Restate word for word the lines of the entries below, starting with the line that holds "Testimonial (878, 28)" and ending with the line that holds "Refund policy (858, 1391)", and no others.

---------- Material for this exercise ----------

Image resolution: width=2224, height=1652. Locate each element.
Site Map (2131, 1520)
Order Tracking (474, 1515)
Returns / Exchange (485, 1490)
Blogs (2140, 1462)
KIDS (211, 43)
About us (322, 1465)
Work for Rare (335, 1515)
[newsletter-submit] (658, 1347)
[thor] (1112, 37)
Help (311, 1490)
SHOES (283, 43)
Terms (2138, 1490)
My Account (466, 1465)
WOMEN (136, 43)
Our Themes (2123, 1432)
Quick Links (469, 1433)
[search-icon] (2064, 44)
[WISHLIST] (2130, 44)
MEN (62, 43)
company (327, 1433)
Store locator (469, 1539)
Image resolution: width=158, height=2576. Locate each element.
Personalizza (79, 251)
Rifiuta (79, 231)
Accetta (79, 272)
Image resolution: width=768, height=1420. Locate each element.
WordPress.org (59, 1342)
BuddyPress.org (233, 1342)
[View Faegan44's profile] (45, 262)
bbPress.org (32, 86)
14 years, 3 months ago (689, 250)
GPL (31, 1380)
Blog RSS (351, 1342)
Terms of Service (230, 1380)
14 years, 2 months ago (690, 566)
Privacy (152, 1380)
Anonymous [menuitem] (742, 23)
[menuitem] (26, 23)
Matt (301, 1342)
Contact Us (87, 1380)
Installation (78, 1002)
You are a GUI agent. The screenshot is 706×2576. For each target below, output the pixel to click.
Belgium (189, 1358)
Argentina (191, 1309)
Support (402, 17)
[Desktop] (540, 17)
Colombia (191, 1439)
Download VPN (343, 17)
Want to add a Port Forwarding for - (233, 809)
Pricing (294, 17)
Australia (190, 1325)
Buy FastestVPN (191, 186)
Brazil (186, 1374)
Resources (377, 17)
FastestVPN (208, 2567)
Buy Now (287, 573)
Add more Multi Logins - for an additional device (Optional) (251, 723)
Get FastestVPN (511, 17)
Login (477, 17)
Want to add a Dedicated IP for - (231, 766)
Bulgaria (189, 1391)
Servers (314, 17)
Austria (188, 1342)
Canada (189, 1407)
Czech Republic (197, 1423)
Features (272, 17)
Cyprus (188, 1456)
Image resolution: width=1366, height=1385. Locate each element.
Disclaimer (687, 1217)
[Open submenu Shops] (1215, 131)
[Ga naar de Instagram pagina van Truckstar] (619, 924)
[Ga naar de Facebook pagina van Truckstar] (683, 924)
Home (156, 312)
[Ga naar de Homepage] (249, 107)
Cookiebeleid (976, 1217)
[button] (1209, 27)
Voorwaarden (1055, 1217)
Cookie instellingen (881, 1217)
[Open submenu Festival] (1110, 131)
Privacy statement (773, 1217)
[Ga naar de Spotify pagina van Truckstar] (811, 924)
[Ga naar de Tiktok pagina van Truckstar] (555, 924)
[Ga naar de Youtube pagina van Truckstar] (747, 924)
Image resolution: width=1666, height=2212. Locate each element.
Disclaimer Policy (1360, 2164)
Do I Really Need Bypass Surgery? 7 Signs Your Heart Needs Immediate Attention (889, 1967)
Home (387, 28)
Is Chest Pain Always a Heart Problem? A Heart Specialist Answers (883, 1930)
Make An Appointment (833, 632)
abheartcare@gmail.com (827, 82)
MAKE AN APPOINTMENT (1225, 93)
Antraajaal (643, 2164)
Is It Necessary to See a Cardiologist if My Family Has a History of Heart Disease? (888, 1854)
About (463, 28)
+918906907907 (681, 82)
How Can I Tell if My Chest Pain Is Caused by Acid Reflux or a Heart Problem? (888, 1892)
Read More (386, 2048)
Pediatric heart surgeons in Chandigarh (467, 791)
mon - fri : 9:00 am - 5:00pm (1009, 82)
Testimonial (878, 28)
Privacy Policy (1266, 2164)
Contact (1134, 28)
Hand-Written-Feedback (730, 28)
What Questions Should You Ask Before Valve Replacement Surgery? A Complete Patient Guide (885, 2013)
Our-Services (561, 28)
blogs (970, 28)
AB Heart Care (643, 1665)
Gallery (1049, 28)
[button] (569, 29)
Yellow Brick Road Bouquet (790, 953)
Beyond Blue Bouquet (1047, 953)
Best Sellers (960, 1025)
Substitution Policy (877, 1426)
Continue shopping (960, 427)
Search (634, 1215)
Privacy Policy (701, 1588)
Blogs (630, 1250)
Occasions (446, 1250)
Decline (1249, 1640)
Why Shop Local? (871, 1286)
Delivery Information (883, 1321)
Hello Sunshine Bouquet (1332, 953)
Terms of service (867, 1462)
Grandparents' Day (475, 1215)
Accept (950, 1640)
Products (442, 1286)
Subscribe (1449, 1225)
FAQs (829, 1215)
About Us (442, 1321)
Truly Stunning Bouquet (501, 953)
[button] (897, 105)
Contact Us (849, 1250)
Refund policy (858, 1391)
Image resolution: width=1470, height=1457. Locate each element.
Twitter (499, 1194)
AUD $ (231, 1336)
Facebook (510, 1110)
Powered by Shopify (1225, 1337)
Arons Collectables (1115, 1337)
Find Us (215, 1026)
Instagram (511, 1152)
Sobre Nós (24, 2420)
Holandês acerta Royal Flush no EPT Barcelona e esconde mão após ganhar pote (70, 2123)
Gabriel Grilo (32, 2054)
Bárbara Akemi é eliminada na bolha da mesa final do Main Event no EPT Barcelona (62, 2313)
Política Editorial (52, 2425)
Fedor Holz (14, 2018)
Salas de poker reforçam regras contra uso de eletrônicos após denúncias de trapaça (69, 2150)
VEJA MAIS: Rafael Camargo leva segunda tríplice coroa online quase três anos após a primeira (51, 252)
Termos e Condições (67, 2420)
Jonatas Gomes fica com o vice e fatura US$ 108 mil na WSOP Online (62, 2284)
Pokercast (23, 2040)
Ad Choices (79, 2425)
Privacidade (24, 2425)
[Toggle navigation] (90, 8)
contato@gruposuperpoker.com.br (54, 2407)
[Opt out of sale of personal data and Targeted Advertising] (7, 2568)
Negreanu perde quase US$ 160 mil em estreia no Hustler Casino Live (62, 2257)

----------

Answer space
Testimonial (878, 28)
Privacy Policy (1266, 2164)
Contact (1134, 28)
Hand-Written-Feedback (730, 28)
What Questions Should You Ask Before Valve Replacement Surgery? A Complete Patient Guide (885, 2013)
Our-Services (561, 28)
blogs (970, 28)
AB Heart Care (643, 1665)
Gallery (1049, 28)
[button] (569, 29)
Yellow Brick Road Bouquet (790, 953)
Beyond Blue Bouquet (1047, 953)
Best Sellers (960, 1025)
Substitution Policy (877, 1426)
Continue shopping (960, 427)
Search (634, 1215)
Privacy Policy (701, 1588)
Blogs (630, 1250)
Occasions (446, 1250)
Decline (1249, 1640)
Why Shop Local? (871, 1286)
Delivery Information (883, 1321)
Hello Sunshine Bouquet (1332, 953)
Terms of service (867, 1462)
Grandparents' Day (475, 1215)
Accept (950, 1640)
Products (442, 1286)
Subscribe (1449, 1225)
FAQs (829, 1215)
About Us (442, 1321)
Truly Stunning Bouquet (501, 953)
[button] (897, 105)
Contact Us (849, 1250)
Refund policy (858, 1391)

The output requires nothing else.